Byer caught the driver’s eye and nodded. “Do it.”
The car glided to the shoulder of the motorway and Jay pulled the handle.
“Please wait for me. I need five minutes.”
The din of traffic along the M-4 motorway to Heathrow was deafening. Jay stood behind the car, punched a number into the phone, and waited.
“EuroAir, ah, Ten-Ten,” a British voice said on the other end.
“This is Jay Reinhart. Where are you guys?”
“Over the English channel, Mr. Reinhart. This is the first officer. We’re on descent.”
“How far out?”
“We just crossed the French shoreline.”
“I need to speak with the President, and then with the captain.”
“President Harris is still up here on the jump seat with us.
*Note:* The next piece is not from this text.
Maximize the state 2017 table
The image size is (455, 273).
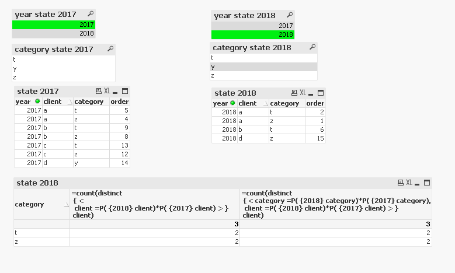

Hold on.”
“Yes, Jay?” Harris asked.
“I may only have seconds to explain, John, but you can’t land in England.”
“What? I thought…”
“It’s all changed, sir. Trust me on this. It comes straight from the PM’s office. They think they’ve got a Neville Chamberlain-style peace-in-our-time agreement with Miraflores to treat you fairly, and they’re determined to accelerate the extradition process.”
“But Jay, the courts won’t let them.”
“I can’t take that chance, John! I’ve studied the procedure, and there are holes in there the Peruvians could pull you through.”
There was silence from the other end, and Jay had to stick his finger even deeper in his free ear as he jammed the phone against the other.
“Are you still there, John?”
“Yes… I’m trying to make sense of this. Where else can we go?”
“I… I have an idea, but first we’ve got to get you clear of England.”
There was a short laugh from the cockpit of the 737. “Jay, we can’t just hover out here.”